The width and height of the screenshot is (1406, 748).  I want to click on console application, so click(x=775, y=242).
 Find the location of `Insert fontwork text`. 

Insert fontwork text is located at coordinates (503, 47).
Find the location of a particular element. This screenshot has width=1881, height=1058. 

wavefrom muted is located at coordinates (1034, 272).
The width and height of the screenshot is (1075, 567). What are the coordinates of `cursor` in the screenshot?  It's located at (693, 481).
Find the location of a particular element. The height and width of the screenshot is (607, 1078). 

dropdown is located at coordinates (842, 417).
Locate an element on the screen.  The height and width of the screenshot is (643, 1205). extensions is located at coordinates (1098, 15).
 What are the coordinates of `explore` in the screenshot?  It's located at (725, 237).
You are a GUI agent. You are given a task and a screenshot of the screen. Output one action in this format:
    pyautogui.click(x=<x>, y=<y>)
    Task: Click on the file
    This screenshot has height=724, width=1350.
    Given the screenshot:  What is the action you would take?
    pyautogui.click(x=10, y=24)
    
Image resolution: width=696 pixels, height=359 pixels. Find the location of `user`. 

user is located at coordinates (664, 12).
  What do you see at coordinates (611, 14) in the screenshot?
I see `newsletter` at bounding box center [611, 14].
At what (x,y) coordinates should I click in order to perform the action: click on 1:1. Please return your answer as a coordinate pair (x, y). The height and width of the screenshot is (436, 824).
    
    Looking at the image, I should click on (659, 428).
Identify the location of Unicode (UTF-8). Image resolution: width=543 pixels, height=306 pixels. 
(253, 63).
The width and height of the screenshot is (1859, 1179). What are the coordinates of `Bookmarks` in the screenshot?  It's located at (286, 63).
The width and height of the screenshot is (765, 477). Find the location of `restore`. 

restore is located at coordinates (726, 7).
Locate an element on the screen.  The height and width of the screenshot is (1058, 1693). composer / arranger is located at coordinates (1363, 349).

§ §

-- Set exercise --
Please copy every row above word for word, changing nothing.

-- Answer to this problem --
The width and height of the screenshot is (1406, 748).  I want to click on console application, so click(x=775, y=242).
 Find the location of `Insert fontwork text`. 

Insert fontwork text is located at coordinates (503, 47).
Find the location of a particular element. This screenshot has width=1881, height=1058. 

wavefrom muted is located at coordinates (1034, 272).
The width and height of the screenshot is (1075, 567). What are the coordinates of `cursor` in the screenshot?  It's located at (693, 481).
Find the location of a particular element. The height and width of the screenshot is (607, 1078). 

dropdown is located at coordinates (842, 417).
Locate an element on the screen.  The height and width of the screenshot is (643, 1205). extensions is located at coordinates (1098, 15).
 What are the coordinates of `explore` in the screenshot?  It's located at (725, 237).
You are a GUI agent. You are given a task and a screenshot of the screen. Output one action in this format:
    pyautogui.click(x=<x>, y=<y>)
    Task: Click on the file
    This screenshot has height=724, width=1350.
    Given the screenshot:  What is the action you would take?
    pyautogui.click(x=10, y=24)
    
Image resolution: width=696 pixels, height=359 pixels. Find the location of `user`. 

user is located at coordinates (664, 12).
  What do you see at coordinates (611, 14) in the screenshot?
I see `newsletter` at bounding box center [611, 14].
At what (x,y) coordinates should I click in order to perform the action: click on 1:1. Please return your answer as a coordinate pair (x, y). The height and width of the screenshot is (436, 824).
    
    Looking at the image, I should click on (659, 428).
Identify the location of Unicode (UTF-8). Image resolution: width=543 pixels, height=306 pixels. 
(253, 63).
The width and height of the screenshot is (1859, 1179). What are the coordinates of `Bookmarks` in the screenshot?  It's located at (286, 63).
The width and height of the screenshot is (765, 477). Find the location of `restore`. 

restore is located at coordinates (726, 7).
Locate an element on the screen.  The height and width of the screenshot is (1058, 1693). composer / arranger is located at coordinates (1363, 349).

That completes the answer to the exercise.